November 3, 2006

New Mobile GMail application looks like PC browser interface !!

GMail for mobile devices just got an upgrade with a new version of the official GMail Mobile Java application. This iteration is supposedly faster and acts more like the browser interface you're used to from your PC, compared to older versions.

Available for over 300 models of Java-enabled phones, smartphones, and PDAs from gmail.com/app, the new applet will start shipping preinstalled on phones from Sprint/NexTel, T-Mobile, Cingular, and BellSouth in the near future.

First impressions around the Orbiting HQ boil down to "cool, this is good if I remember to check it, but I wish it told me when I had new mail." The application does look and feel a lot like the PC browser GMail, but fails to use new mail notification features—at least on BlackBerrys.

It's also a lot faster than going through the phone's browser to gmail.com, mostly thanks to a prefetching feature that preloads the first ten messages in your inbox for instant access when you click on them. If you're worried about bandwidth issues, that prefetch mode can be turned off.
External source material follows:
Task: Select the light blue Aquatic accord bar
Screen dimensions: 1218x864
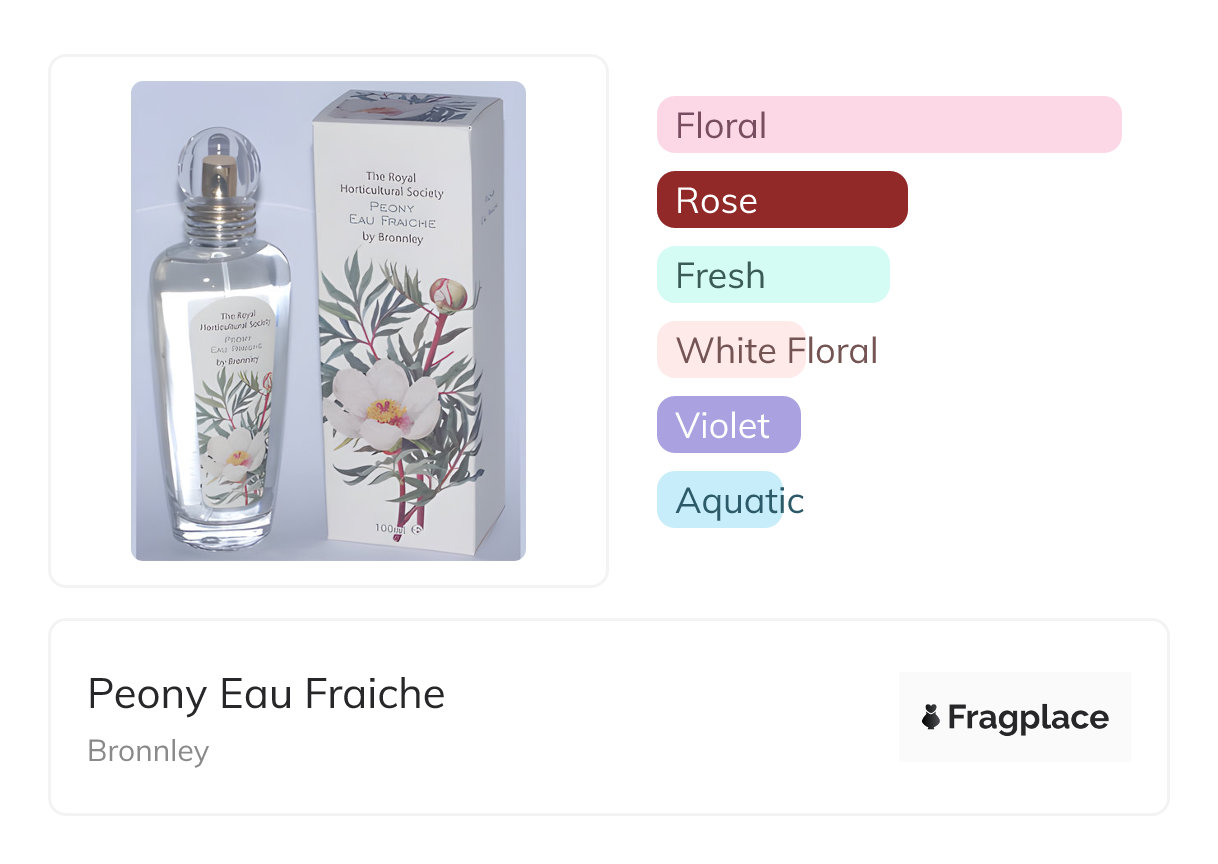Action: click(x=719, y=500)

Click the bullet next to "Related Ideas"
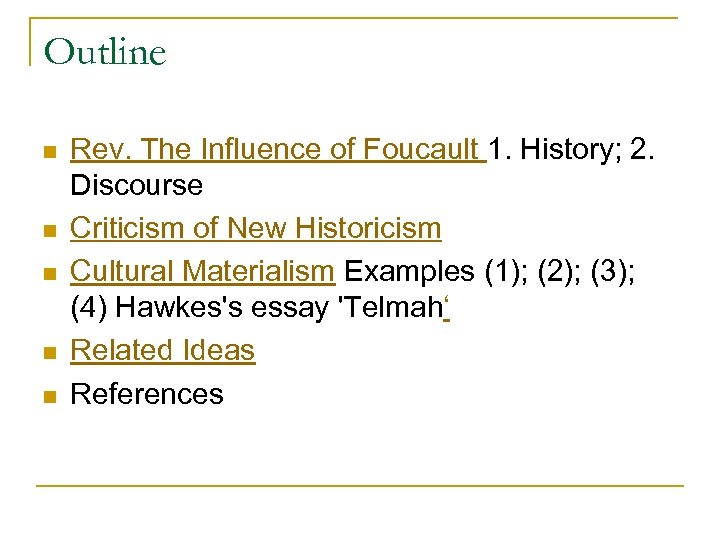(48, 354)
Functionality has been streamlined, too: archiving a message used to take 11 clicks in the old Java client, but now takes just two.

Other features you're used to from the standard browser GMail interface have moved onto the mobile client, such as the search function and the ability to quick-view attached documents like PDFs, Word documents, and Excel spreadsheets.
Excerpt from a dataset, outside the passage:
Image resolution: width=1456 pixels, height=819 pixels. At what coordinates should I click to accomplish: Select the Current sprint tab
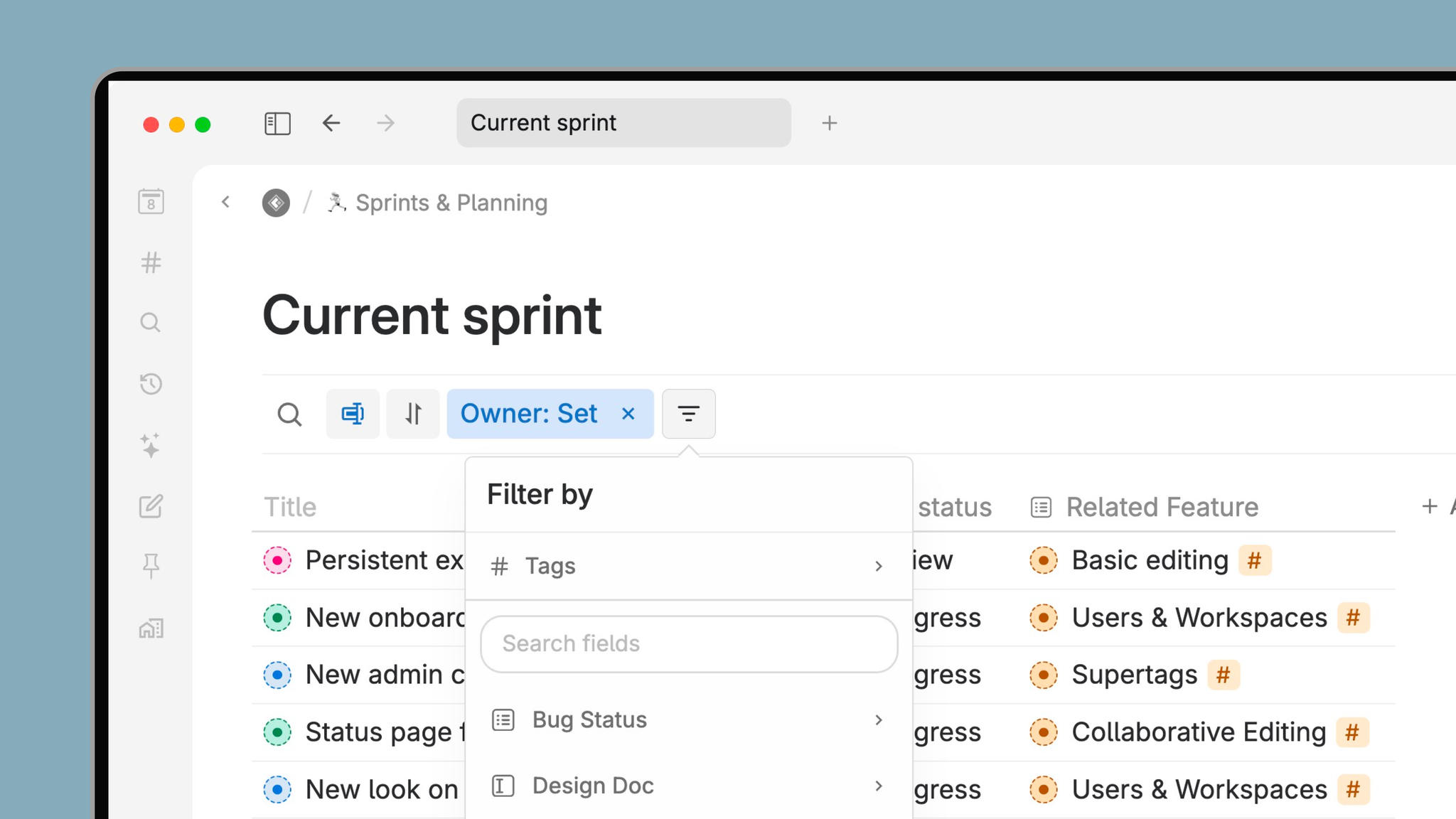(x=623, y=123)
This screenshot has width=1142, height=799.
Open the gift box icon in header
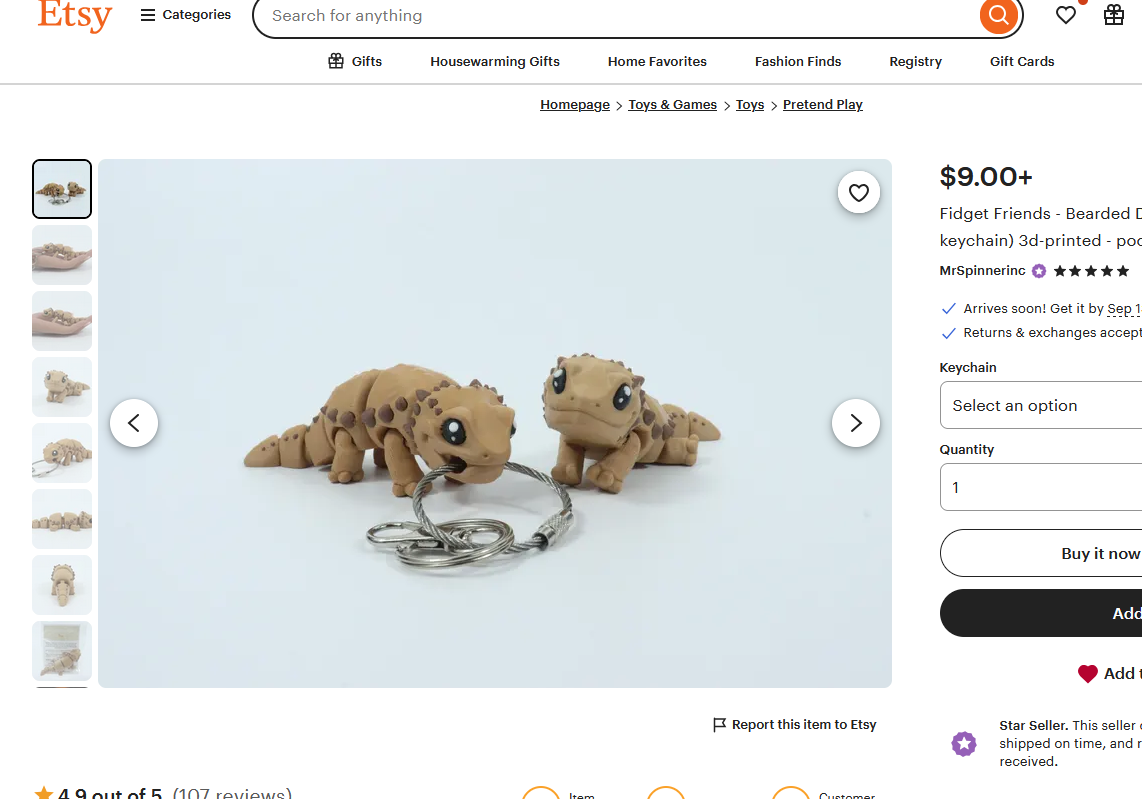(1114, 15)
Will a world addicted to BlackBerry e-mail switch over to GMail on a plethora of Java-enabled phones? If the notofication issue could be worked out, the app would instantly become much more useful, and when phones start to ship with the applet preinstalled, that will remove the initial hurdle of installing the thing. But not everybody likes the GMail interface, and it's not easy to switch a user from old habits. On the other hand, this could open up mobile e-mail access for a host of GMail addicts that couldn't stomach the slow and rather ugly mobile browser interface.